“This estate has produced only exceptional wines over the last three decades.” -Robert Parker
Château Margaux is one of Bordeaux’s most historic and famous estates. The only classified First Growth in Margaux, it epitomizes the appellation’s elegance, while producing wines with fantastic aging potential.
Margaux’s roots date back eight centuries. The Margaux site was originally used as a fortress, constructed close to the Gironde River to protect against invasion. With a wealth of soldiers to feed, they were encouraged to plant grains in the surrounding fields, but they soon found that due to the particular gravel soils, large parts of the land were not feasible for grain production and so instead opted to plant vineyards.
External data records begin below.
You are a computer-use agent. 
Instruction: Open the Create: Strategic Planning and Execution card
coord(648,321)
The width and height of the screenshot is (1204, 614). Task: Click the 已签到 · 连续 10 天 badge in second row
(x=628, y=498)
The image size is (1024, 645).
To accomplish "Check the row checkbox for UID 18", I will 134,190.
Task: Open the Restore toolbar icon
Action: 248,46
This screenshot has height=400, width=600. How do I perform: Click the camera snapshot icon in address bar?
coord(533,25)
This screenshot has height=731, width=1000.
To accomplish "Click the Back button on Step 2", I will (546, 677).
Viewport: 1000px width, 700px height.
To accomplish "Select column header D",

This decision to abandon growing cereal in favor of grapes in 1572 played the decisive role in the complete restructuring of the Médoc.
As the first grape growers in the southern Médoc, it wasn’t long before they recognized that particular plots were producing better quality grapes than others. Even at this very early stage, terroir definition was already playing its part in where the Margaux producers would grow their grapes. As the fortress’s population increased, a neighboring village developed in order to provide necessary goods and services, and the village of Margaux was born. The fact that the property predated the village and appellation is important, since today it is illegal to name an appellation in France after a producer (or vice versa) – Margaux remains the only one.
Classified as a First Growth in 1855, it was the only château to receive 20 out of a possible 20 points during the classification process – cementing its iconic status.
Like much of Europe, with the development of the vine diseases of mildew, oidium and phylloxera that swept through Bordeaux in the late 1800s, followed by the Great Depression and World Wars, the property went through a difficult period throughout the 19th and 20th centuries before being bought by André Mentzelopoulos, a Greek entrepreneur, in 1977.
At a time when Bordeaux was emerging from a serious economic and qualitative crisis, André was proactive in the region, investing heavily in the vineyards (implementing drainage systems and replanting programs), as well as employing renowned oenologist Émile Peynaud who introduced new oak barrels for élevage . Sadly, André Mentzelopoulos died just three years after taking over the estate, but his legacy lives on under the current owner, his daughter Corinne Mentzelopoulos, who took over at just 27 years old.
Under her management Margaux has enjoyed fantastic success with her right hand man and winemaker, the late Paul Pontallier a key player in the estate’s rise. Pontallier is recognized as a true legend of modern Bordeaux and was behind some of the greatest wines ever made at the property. He died in 2015, but Philippe Bascaules has taken over, continuing the estate’s commitment to excellence.